(Dataset entries)
'''

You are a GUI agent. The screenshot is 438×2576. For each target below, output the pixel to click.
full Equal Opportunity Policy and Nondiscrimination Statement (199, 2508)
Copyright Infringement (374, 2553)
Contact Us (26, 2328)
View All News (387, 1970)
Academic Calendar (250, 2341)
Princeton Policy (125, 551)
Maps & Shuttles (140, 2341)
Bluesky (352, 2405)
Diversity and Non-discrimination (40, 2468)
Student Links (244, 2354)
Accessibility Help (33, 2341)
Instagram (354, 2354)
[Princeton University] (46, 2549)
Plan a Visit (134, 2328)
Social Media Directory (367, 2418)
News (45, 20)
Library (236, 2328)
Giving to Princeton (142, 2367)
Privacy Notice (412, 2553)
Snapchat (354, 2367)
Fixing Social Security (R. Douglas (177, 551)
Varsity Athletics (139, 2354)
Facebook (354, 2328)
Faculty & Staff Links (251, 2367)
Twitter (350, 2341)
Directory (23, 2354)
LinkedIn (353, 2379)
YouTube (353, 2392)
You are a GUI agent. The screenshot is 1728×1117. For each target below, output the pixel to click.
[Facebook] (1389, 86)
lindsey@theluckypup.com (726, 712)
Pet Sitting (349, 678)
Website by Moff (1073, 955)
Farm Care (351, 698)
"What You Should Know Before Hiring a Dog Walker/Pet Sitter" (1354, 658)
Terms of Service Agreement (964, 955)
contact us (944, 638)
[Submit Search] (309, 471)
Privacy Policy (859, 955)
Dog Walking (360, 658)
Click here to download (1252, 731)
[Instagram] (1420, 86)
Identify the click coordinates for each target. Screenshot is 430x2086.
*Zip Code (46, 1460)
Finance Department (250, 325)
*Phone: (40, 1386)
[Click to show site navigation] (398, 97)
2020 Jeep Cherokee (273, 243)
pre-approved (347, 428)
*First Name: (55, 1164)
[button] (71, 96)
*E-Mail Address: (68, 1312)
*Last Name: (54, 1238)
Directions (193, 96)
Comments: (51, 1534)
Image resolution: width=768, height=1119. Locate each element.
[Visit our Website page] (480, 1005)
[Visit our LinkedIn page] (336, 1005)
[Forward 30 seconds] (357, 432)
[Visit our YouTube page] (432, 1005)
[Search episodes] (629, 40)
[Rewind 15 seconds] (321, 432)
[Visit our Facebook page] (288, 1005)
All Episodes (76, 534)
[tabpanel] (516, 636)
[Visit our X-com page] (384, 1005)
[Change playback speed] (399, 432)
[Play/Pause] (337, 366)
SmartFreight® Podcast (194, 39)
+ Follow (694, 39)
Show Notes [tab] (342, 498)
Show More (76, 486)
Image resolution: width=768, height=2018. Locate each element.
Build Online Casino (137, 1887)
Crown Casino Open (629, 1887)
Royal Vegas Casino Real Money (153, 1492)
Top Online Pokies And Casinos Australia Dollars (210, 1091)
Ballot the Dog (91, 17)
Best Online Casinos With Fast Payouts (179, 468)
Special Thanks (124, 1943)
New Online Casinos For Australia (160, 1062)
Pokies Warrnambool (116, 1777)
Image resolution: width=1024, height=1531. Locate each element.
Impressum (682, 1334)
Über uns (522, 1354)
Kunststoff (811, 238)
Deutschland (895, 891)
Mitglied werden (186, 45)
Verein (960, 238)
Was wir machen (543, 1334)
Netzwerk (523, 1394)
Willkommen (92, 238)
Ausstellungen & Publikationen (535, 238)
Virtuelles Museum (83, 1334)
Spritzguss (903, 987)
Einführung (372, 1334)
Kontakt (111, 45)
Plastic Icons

'''

> **TASK TO COMPLETE**: Read through the entries and count the lines where "Princeton" appears; respond with the number only.

> **WRITTEN RESPONSE**: 3